The photography is really great! After watching three hours of Tosatsu lighting, the noise and high-definition images and just the right amount of contrast created a Philippines in a completely distorted fantasy dream. (Nothing like the stills!) The waves, the sun, the market, and the darkness …… Every single image can be cut to my aesthetic in a random image. The artificial fog coming out of the post-World War II Noh stage, the low wooden houses, the prostitutes and pimps standing along the street, and the eclectic Capitol building in the distance, two men chasing each other with a deadly grudge; it’s hard not to think that it belongs to the plot of a certain “story”.
The double heroes: teacher and student, cop and criminal, murdered man and murderer, baptized priest and executioner, drug dealer and addict ….. At the end of the film, at the end of the city, on the pier, they have an “infernal” confrontation.
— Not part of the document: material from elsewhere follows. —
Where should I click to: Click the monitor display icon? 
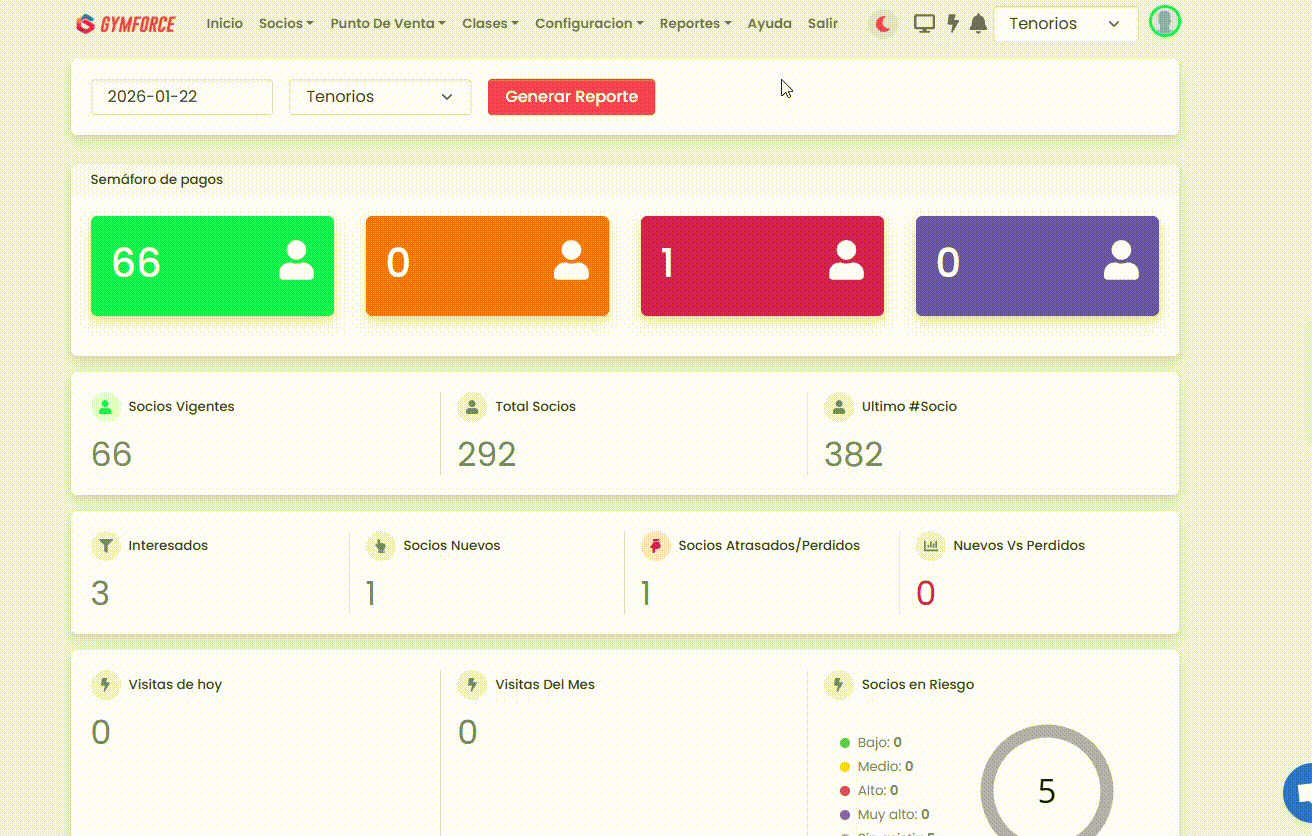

Unlike “Infernal Affairs”, this is not simply a matter of identity between police and bandits, but a violent incident between individuals and groups, or even nations. The three-hour chase eventually degenerates into what appears to be a ridiculous playground between kindergarten children. But it was such childish children who forged a short dagger that plunged into the body, spun the handle, stirred up the guts and then pulled it out; stabbed into the shoulders, waist and legs, pulled out the guts of the students, and after cursing the state, pulled out their own. They fell side by side on the dock, from night until day, and after the indifference and disdain of the early bikers for the bodies, the violence, the hatred, was once again dissolved without words.
Crumb’s Black Angle is interesting in that the sound and the instruments themselves become a dichotomous structure with a slight lag; the spatiality of the music is achieved without any technique.